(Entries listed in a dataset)
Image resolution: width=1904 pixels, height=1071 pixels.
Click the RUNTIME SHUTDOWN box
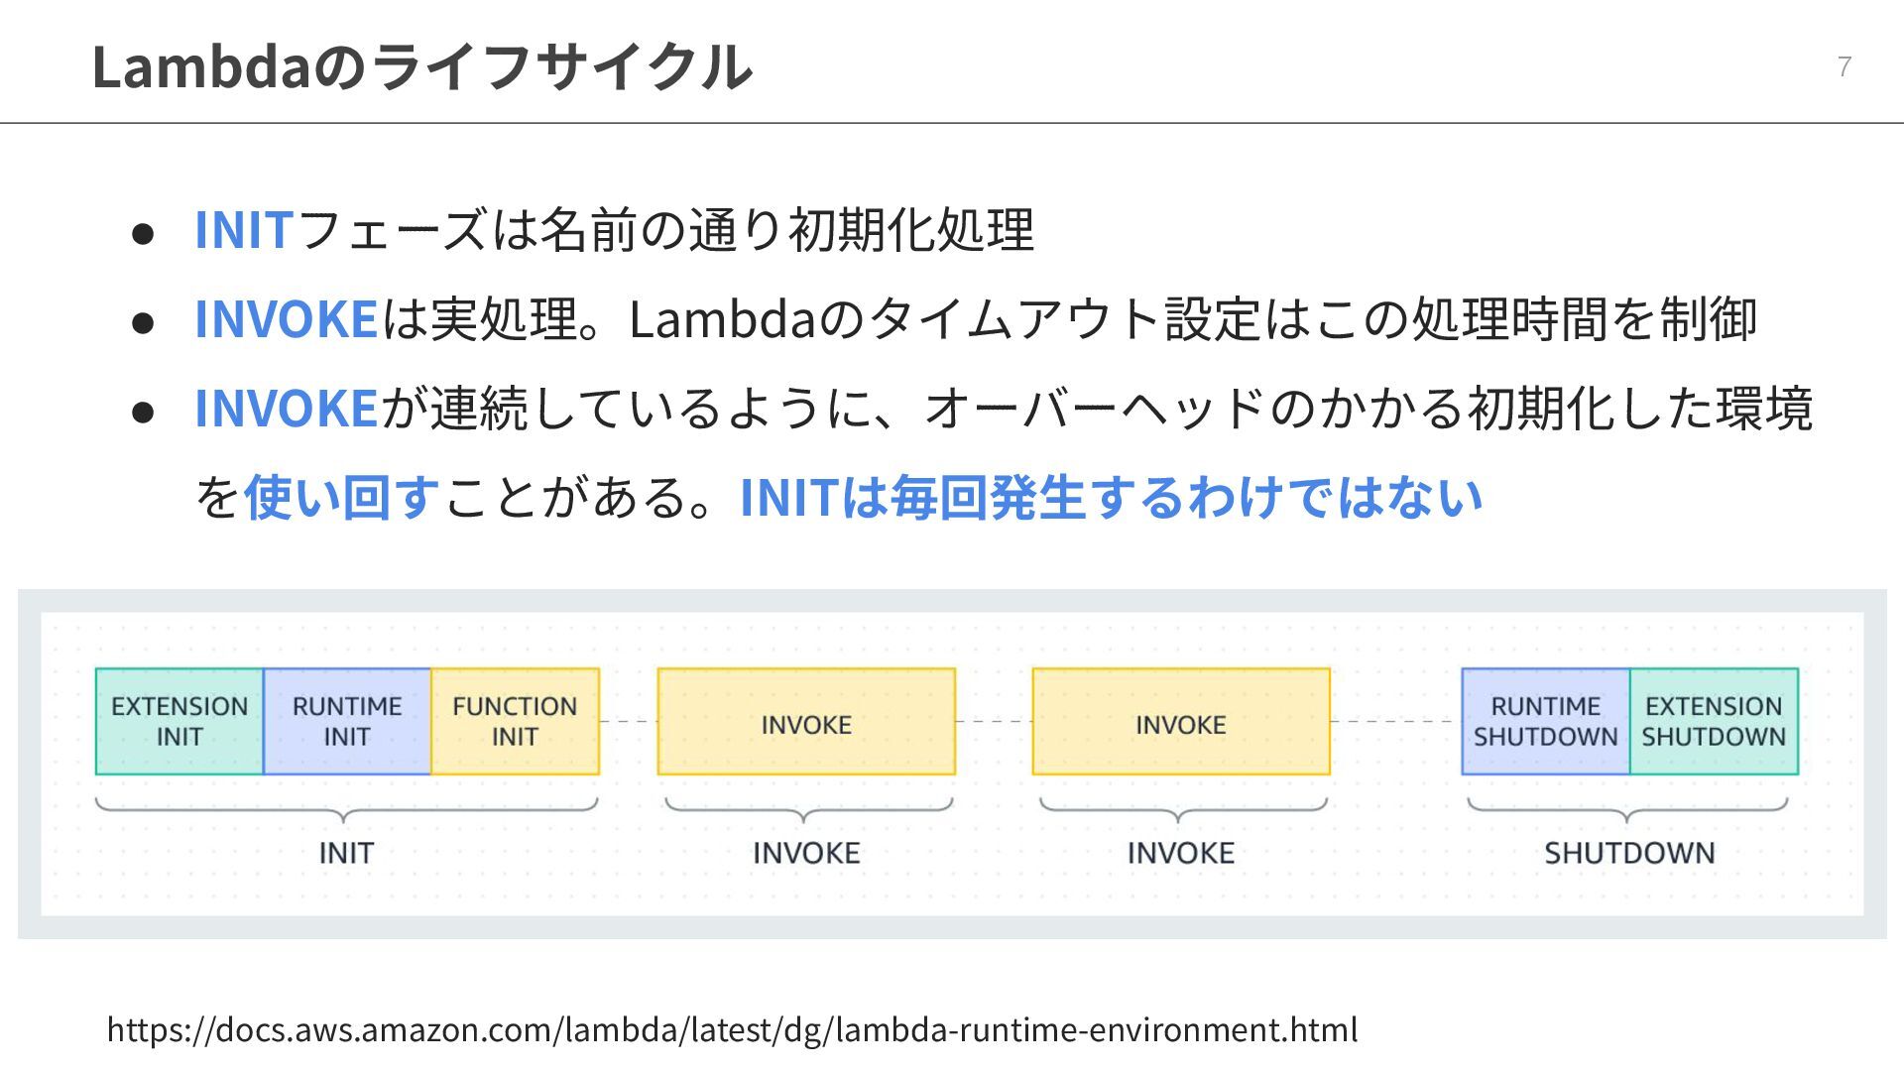[1545, 721]
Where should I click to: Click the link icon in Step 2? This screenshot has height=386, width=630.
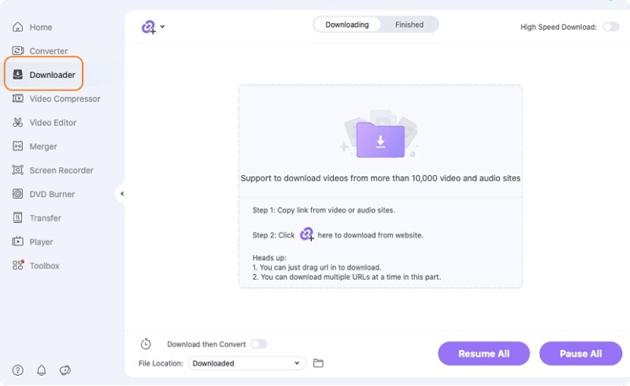click(x=306, y=234)
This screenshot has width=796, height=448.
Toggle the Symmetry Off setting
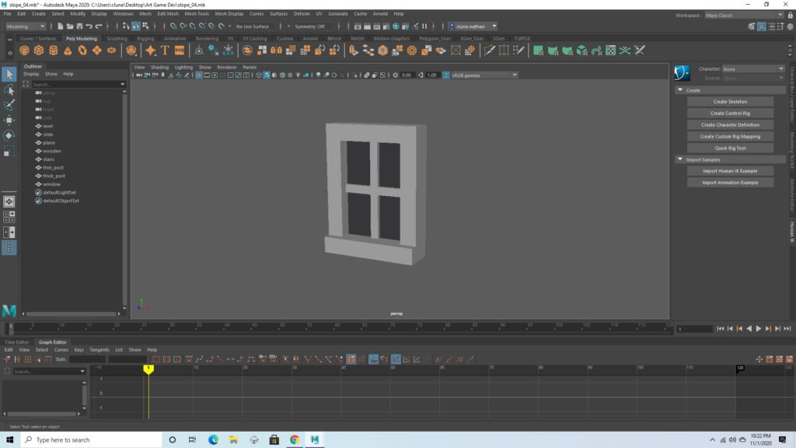coord(309,26)
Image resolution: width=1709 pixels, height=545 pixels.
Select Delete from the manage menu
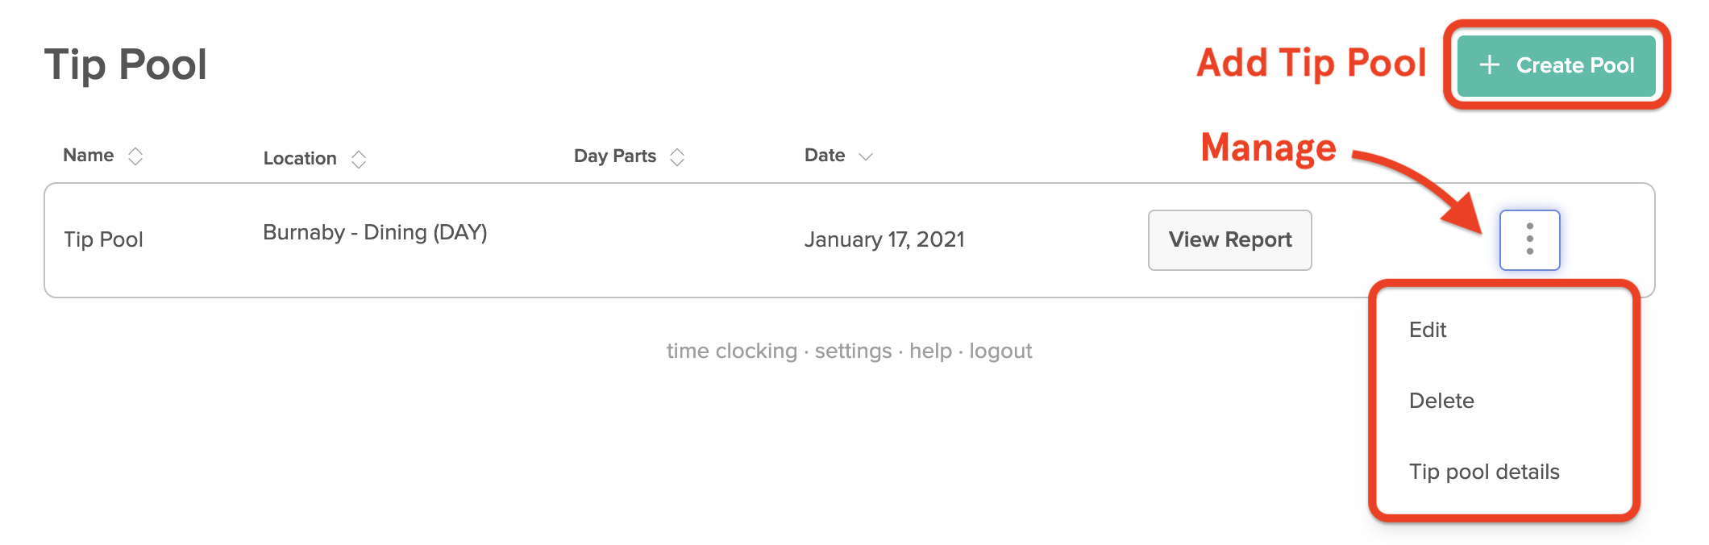point(1442,401)
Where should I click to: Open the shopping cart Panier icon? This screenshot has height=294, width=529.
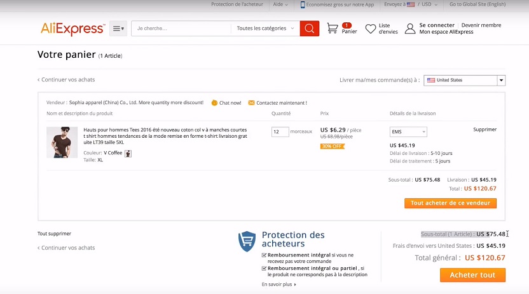333,29
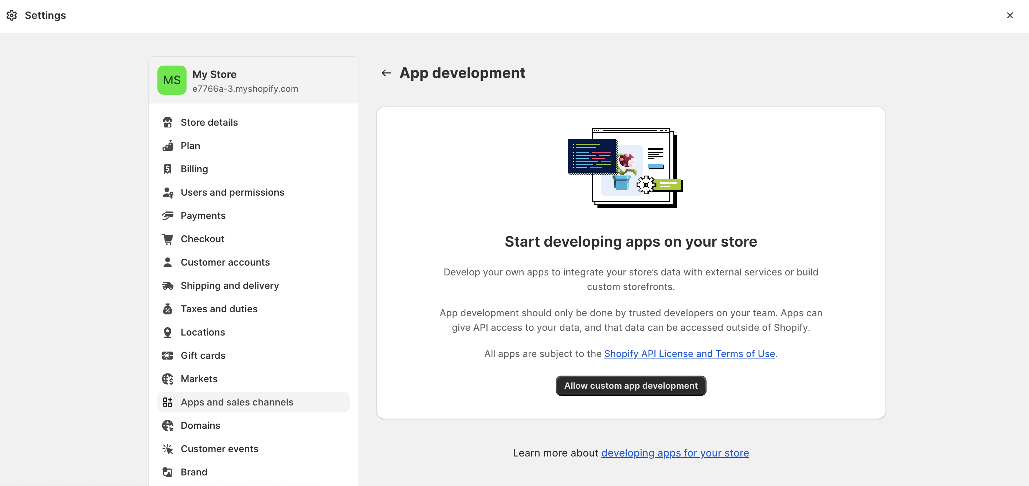Open Users and permissions settings
The image size is (1029, 486).
coord(232,192)
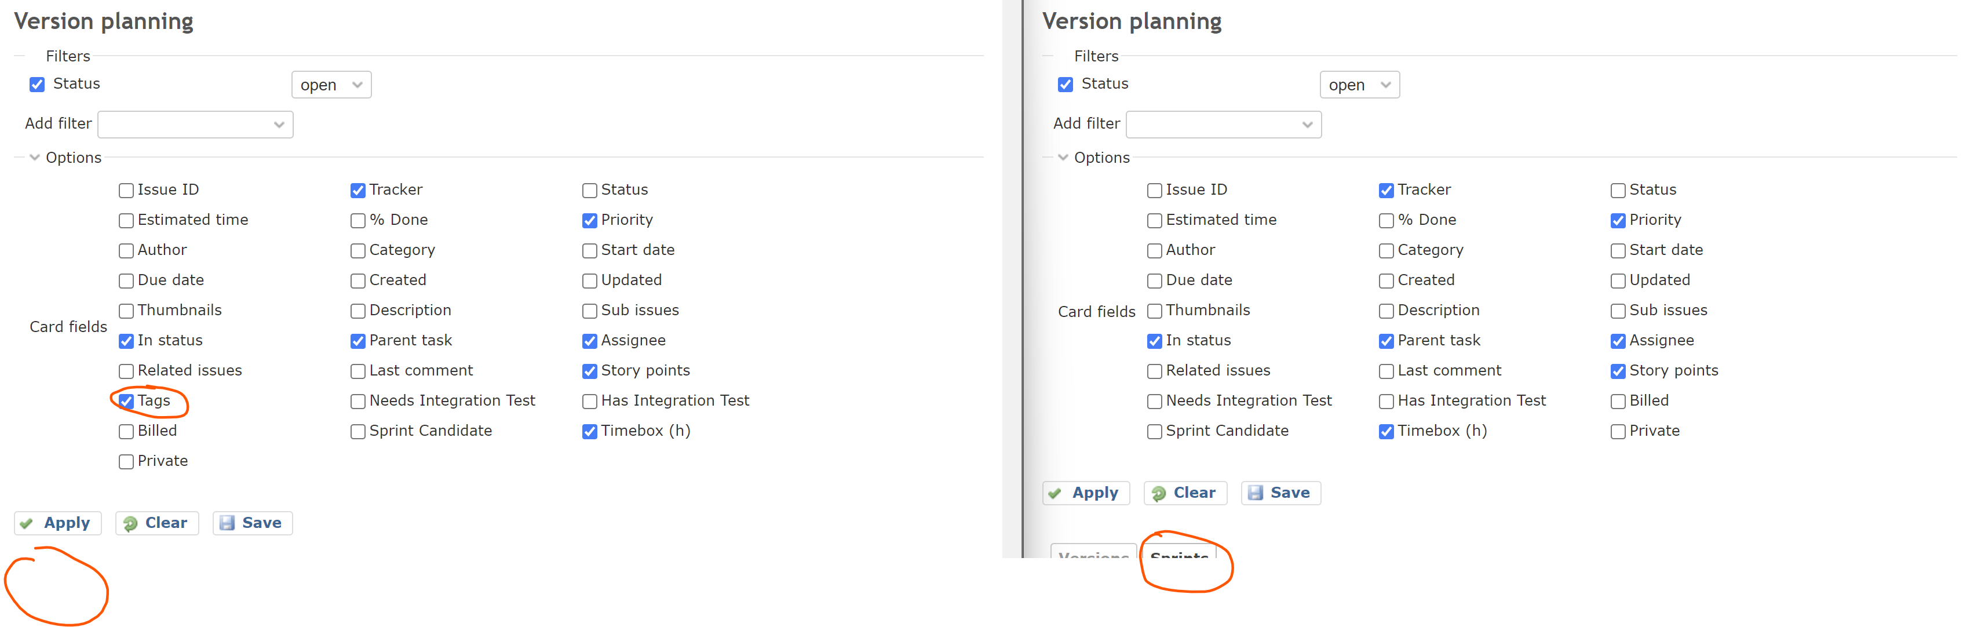Click the green checkmark icon on left Apply
This screenshot has width=1963, height=627.
click(27, 523)

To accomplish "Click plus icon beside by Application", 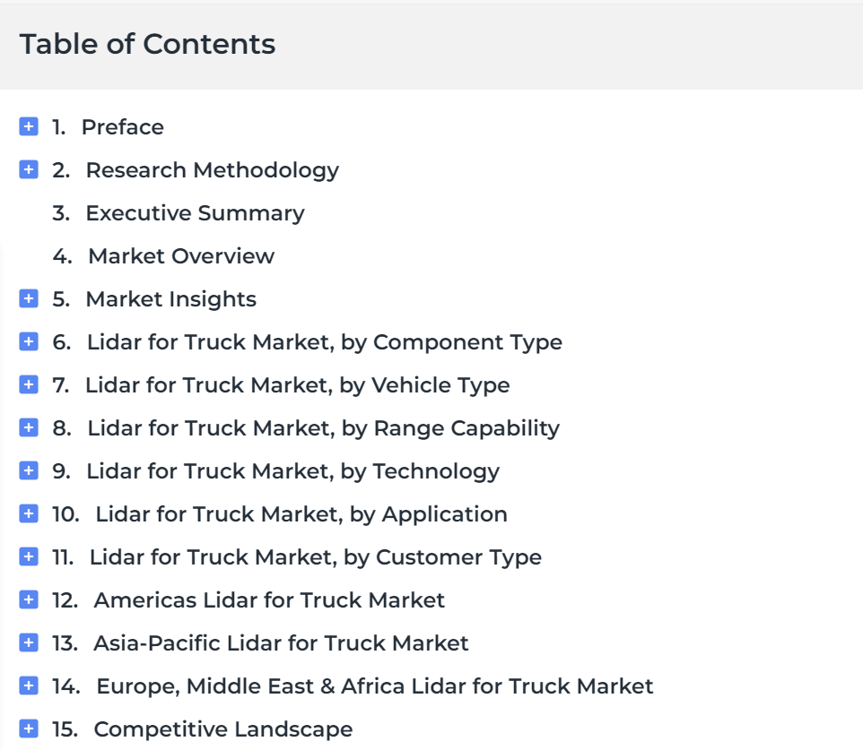I will pyautogui.click(x=29, y=513).
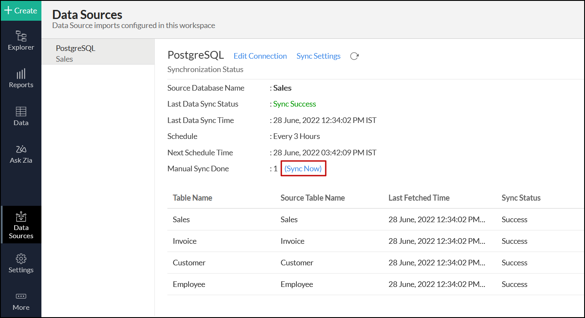Select the Employee table row
Image resolution: width=585 pixels, height=318 pixels.
(189, 284)
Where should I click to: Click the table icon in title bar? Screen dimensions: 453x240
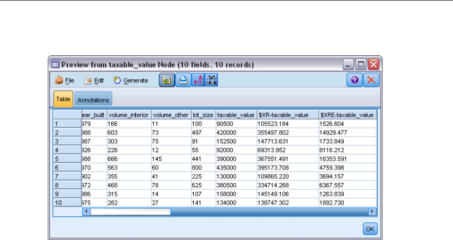pyautogui.click(x=56, y=64)
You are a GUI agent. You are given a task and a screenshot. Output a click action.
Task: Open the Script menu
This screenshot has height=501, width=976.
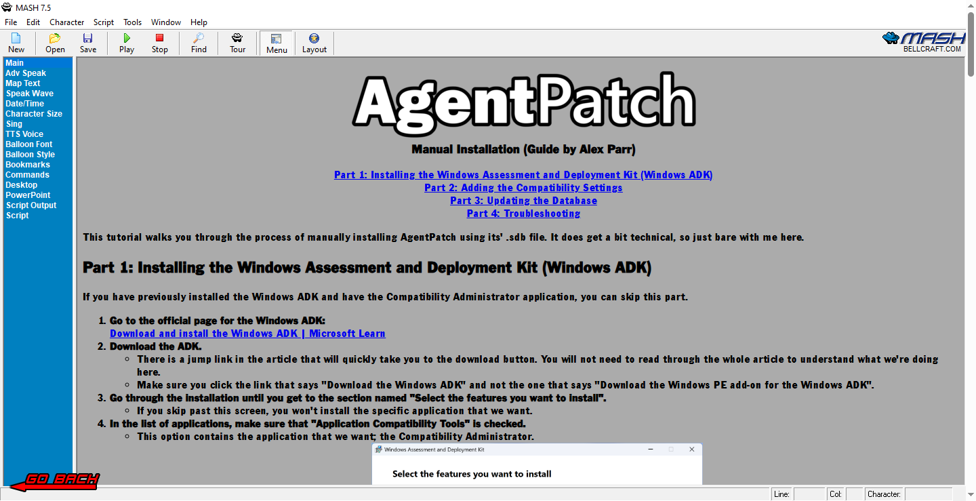[x=104, y=22]
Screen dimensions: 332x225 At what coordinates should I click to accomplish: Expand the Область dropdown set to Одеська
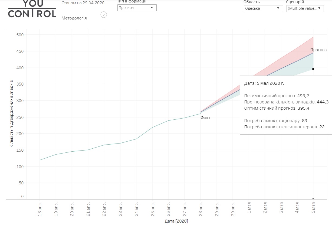coord(263,8)
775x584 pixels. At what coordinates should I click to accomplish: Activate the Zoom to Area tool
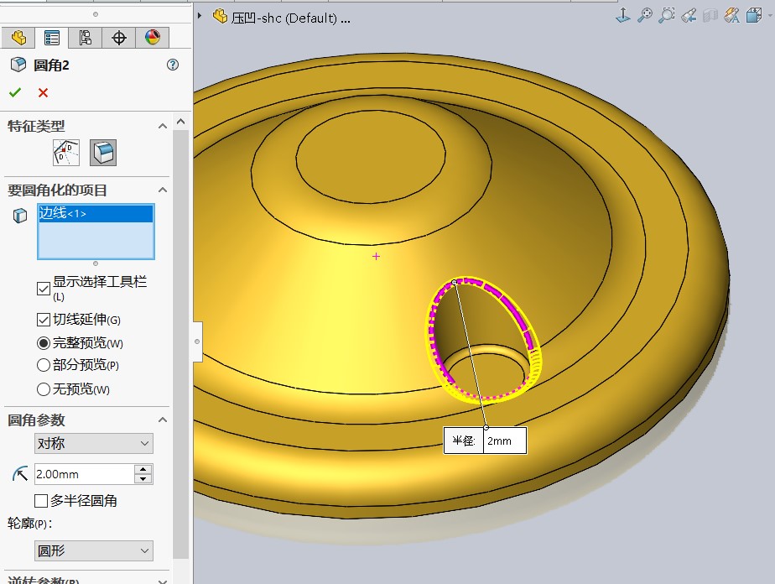[667, 15]
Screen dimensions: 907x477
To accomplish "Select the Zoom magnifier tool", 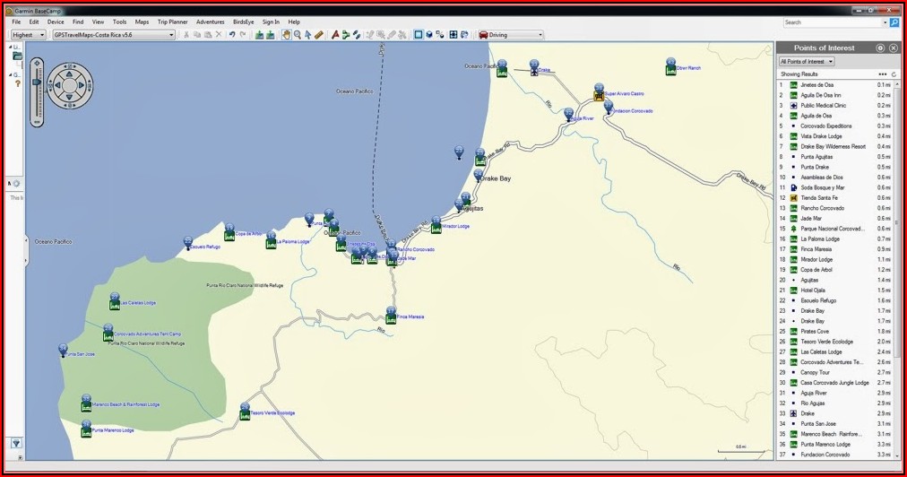I will click(x=297, y=35).
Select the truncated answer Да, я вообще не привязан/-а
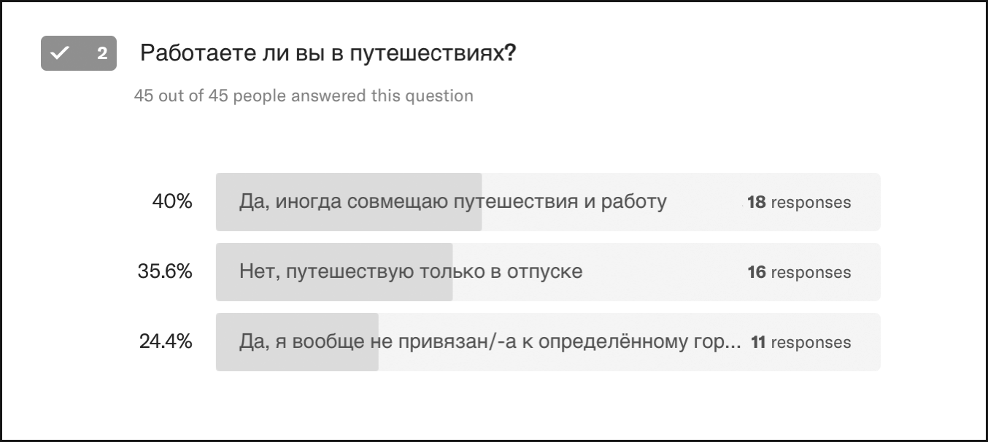 coord(490,342)
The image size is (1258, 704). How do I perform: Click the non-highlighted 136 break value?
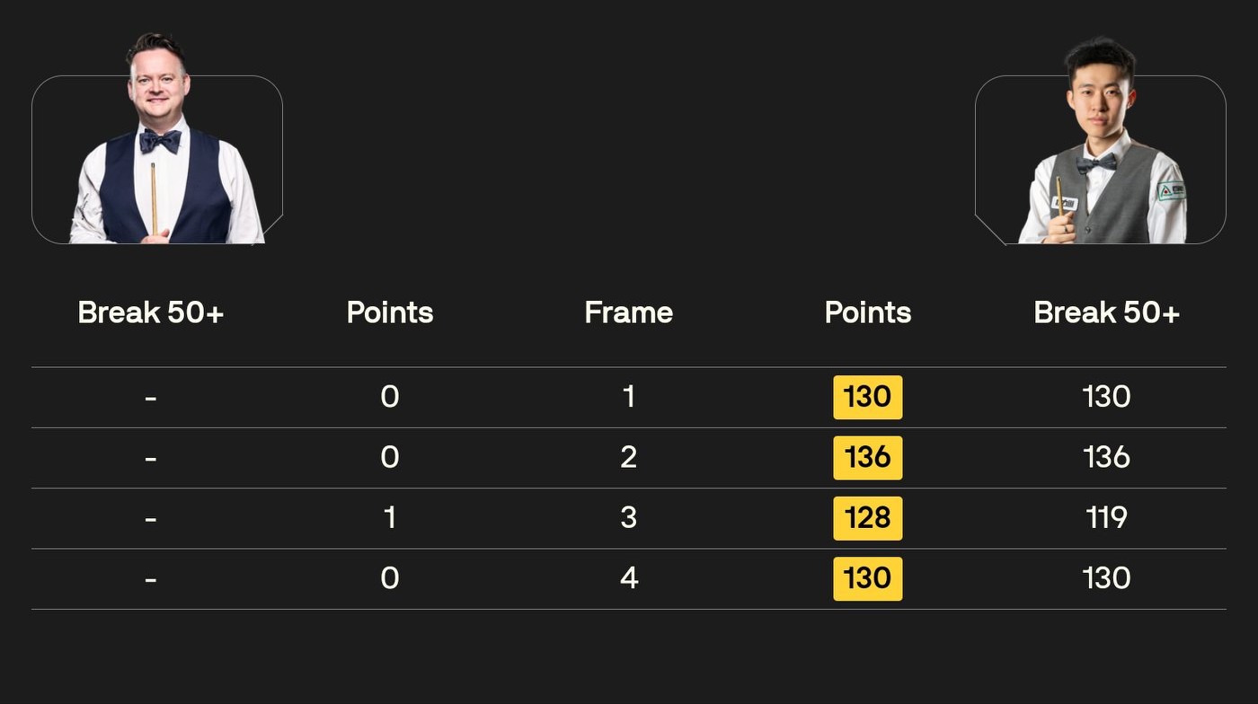(1106, 458)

• _WHAT IS ASKED_: Return the lines of the entries exactly, beginning with the first line and going on through the line that contains "point(1442,401)", with both ends included. Leave the pictures out of your answer.

• _THE RESPONSE_:
Image resolution: width=1904 pixels, height=1071 pixels.
Click the RUNTIME SHUTDOWN box
[1545, 721]
Where should I click to: Click the link icon in Step 2? This screenshot has height=386, width=630.
click(x=306, y=234)
This screenshot has width=796, height=448.
Toggle the Symmetry Off setting
coord(309,26)
Image resolution: width=1709 pixels, height=545 pixels.
Select Delete from the manage menu
point(1442,401)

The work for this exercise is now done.